Feiten en context

De financiële toestand van de gemeente verantwoordt de instelling en heffing van deze lokale belasting.

 

Juridische gronden

         Het decreet over het lokaal bestuur van 22 december 2017;

         Het Wetboek van de Inkomstenbelastingen 1992, artikel 464/1;

         Het decreet van 19 april 1995 houdende maatregelen ter bestrijding en voorkoming van leegstand en verwaarlozing van bedrijfsruimten;

         Het decreet van 30 mei 2008 betreffende de vestiging, de invordering en de geschillenprocedure van provincie- en gemeentebelastingen;

         Het besluit van de Vlaamse Regering van 1 juli 1997 tot uitvoering van het decreet van 19 april 1995 houdende maatregelen ter bestrijding en voorkoming van leegstand en verwaarlozing van bedrijfsruimten, inzonderheid Hoofdstuk III, artikel 15, betreffende de mogelijkheid om gemeentelijke opcentiemen te heffen;

         De Vlaamse Codex Fiscaliteit van 13 december 2013, artikelen 2.6.4.0.2 en 3.1.0.0.4;

         Het besluit van de Vlaamse Regering van 20 december 2013 houdende uitvoering van de Vlaamse Codex Fiscaliteit van 13 december 2013;

         De gecoördineerde omzendbrief gemeentefiscaliteit KB/ABB 2019/2;

         Gemeenteraadsbeslissing van 18 november 2019 over deze belasting.

◆ ◆ ◆

Opdracht
Beoordeel voor elke uitspraak of het tekstfragment ze bevestigt: antwoord met ja of nee en citeer de doorslaggevende woorden letterlijk.
1. Het decreet van 19 april 1995 bevat maatregelen tegen leegstand en verwaarlozing van woningen.
2. Uit de Vlaamse Codex Fiscaliteit wordt enkel artikel 2.6.4.0.2 vermeld.
3. De gemeenteraadsbeslissing over deze belasting dateert van 18 november 2019.
Het materiaal staat los van het tekstfragment.

Gegevensuittreksel
◆ ◆ ◆

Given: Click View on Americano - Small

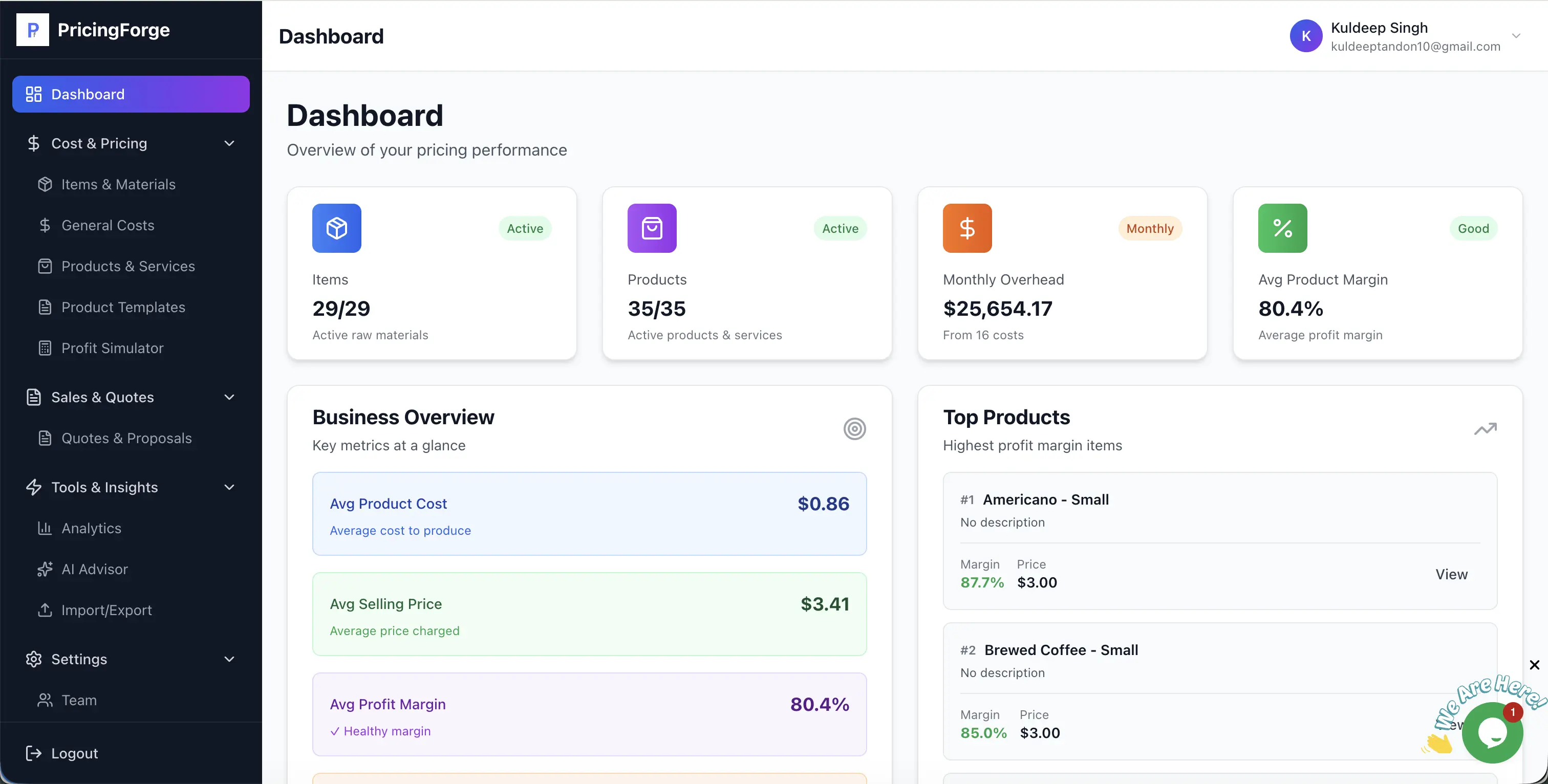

◆ ◆ ◆

Antwoord
1. Nee: "houdende maatregelen ter bestrijding en voorkoming van leegstand en verwaarlozing van bedrijfsruimten"
2. Nee: "artikelen 2.6.4.0.2 en 3.1.0.0.4"
3. Ja: "Gemeenteraadsbeslissing van 18 november 2019 over deze belasting"